On-bead screening of combinatorial libraries: reduction of nonspecific binding by decreasing surface ligand density

Abstract

On-bead screening of one-bead-one-compound (OBOC) libraries provides a powerful method for the rapid identification of active compounds against molecular or cellular targets. However, on-bead screening is susceptible to interference from nonspecific binding, which results in biased screening data and false positives. In this work, we have found that a major source of nonspecific binding is derived from the high ligand loading on the library beads, which permits a macromolecular target (e.g., a protein) to simultaneously interact with multiple ligands on the bead surface. To circumvent this problem, we have synthesized a phosphotyrosyl (pY)-containing peptide library on spatially segregated TentaGel microbeads, which feature a 10-fold reduced peptide loading on the bead surface but a normal peptide loading in the bead interior. The library was screened against a panel of 10 Src homology 2 (SH2) domains including those of Csk and Fyn kinases and adaptor protein SLAP, and the specific recognition motif(s) was successfully identified for each of the domains. In contrast, when the SH2 domains were screened against a control library that contained unaltered (high) ligand loading at the bead surface, six of them exhibited varying degrees of sequence biases, ranging from minor perturbation in the relative abundance of different sequences to the exclusive selection of false positive sequences that have no measurable affinity to the target protein. These results indicate that reduction of the ligand loading on the bead surface represents a simple, effective strategy to largely eliminate the interference from nonspecific binding, while preserving sufficient amounts of materials in the bead interior for compound identification.
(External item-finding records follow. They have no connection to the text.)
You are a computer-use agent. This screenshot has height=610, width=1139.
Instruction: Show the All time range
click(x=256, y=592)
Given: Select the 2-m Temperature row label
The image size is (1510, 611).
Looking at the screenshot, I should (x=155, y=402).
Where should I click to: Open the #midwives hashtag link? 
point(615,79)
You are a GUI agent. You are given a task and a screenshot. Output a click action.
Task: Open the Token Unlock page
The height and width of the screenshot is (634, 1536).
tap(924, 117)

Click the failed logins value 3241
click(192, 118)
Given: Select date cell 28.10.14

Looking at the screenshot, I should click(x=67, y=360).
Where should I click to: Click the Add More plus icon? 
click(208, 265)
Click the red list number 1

This finding should further expand the utility of OBOC libraries in biomedical research.

Figure 1

Scheme showing the different mechanisms by which a macromolecular target (e.g., protein) binds to a bead containing immobilized low-molecular-weight ligands (e.g., peptides). (a) Nonspecific binding of a protein containing a negatively charged surface patch (either near or remote from the specific ligand-binding site) to a bead containing positively charged, high-density ligands via multidentate charge-charge interactions (avidity effect), giving rise to false positive beads. (b) Biased binding of a protein to a bead containing a high loading of low-affinity ligands and the weak specific interaction is enhanced by charge-charge interactions between the protein and neighboring ligands. (c) Binding of a protein to a reduced-density bead through high-affinity, specific interaction between the protein and a single immobilized ligand molecule.

Scheme 1

Synthesis of Reduced-Density pY Peptide Library^a

Figure 3

A comparison of the peptide sequences selected from the HD (a) vs LD library (b) against the Fyn SH2 domain. The histograms represent the amino acids identified at each position from pY-2 to pY+3. Number of occurrence on the z axis represents the percentage of selected sequences that contain a particular amino acid at a certain position. M, Nle; C, Abu.

Figure 4

SPR sensograms showing the binding properties of the Fyn SH2 domain to peptides selected from HD (RQpYFRR) vs LD libraries (AYpYAEI). The peptides were biotinylated and immobilized onto a streptavidin-coated sensorchip and the Fyn SH2 domain (5 μM) was flowed over the chip surface. RU, response units.

Figure 5

A comparison of the peptide sequences selected from the HD (a) vs LD library (b) against the SLAP SH2 domain. The histograms represent the amino acids identified at each position from pY-2 to pY+3. Occurrence on the z axis represents the percentage of selected sequences that contain a particular amino acid at a certain position. M, Nle; C, Abu.